- _DATASET CONTENT_:
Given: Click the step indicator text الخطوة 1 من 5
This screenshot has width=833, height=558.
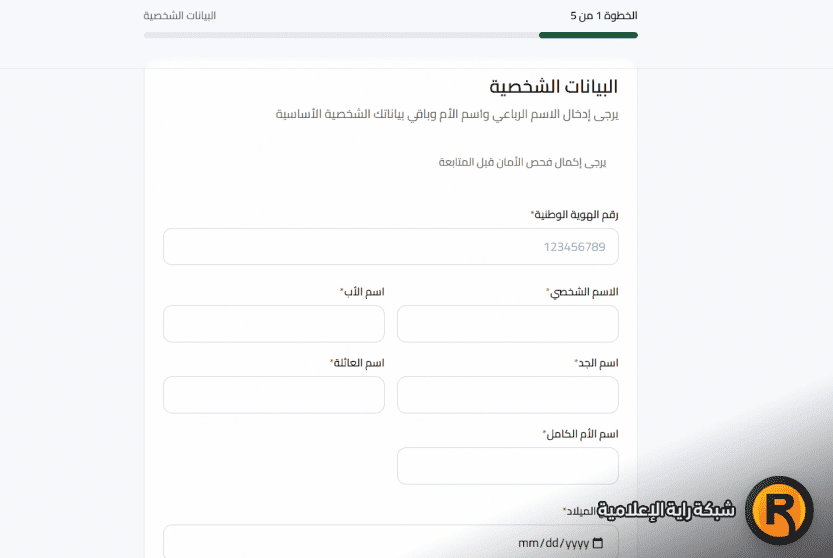Looking at the screenshot, I should pos(603,16).
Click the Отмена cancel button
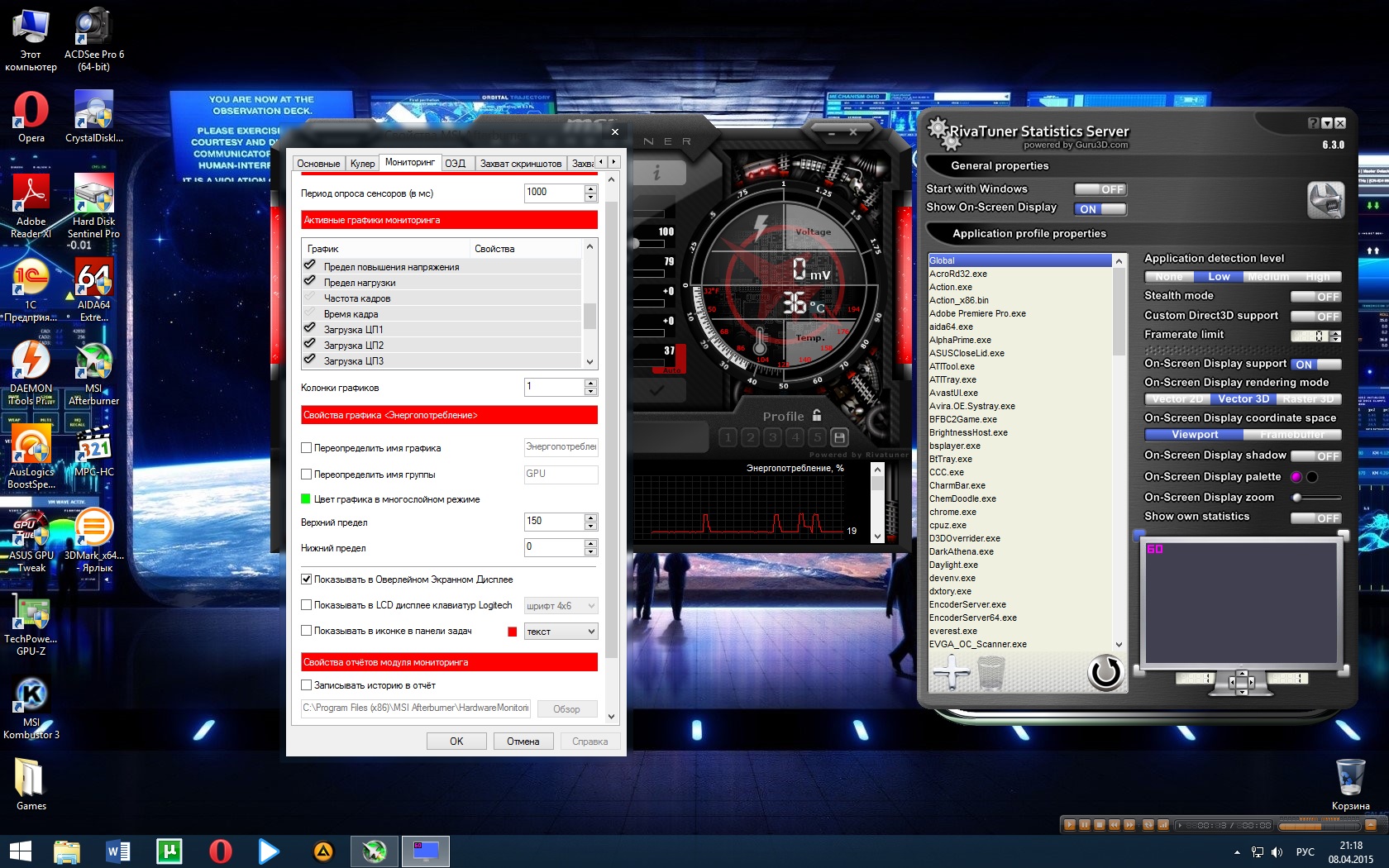The width and height of the screenshot is (1389, 868). coord(523,742)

- _BRIEF_: Because pictures are not wanted, give every entry above again exactly without them.

- _SOLVED EXERCISE_:
Given: Click the step indicator text الخطوة 1 من 5
This screenshot has width=833, height=558.
Looking at the screenshot, I should pos(603,16).
Click the Отмена cancel button
The width and height of the screenshot is (1389, 868). coord(523,742)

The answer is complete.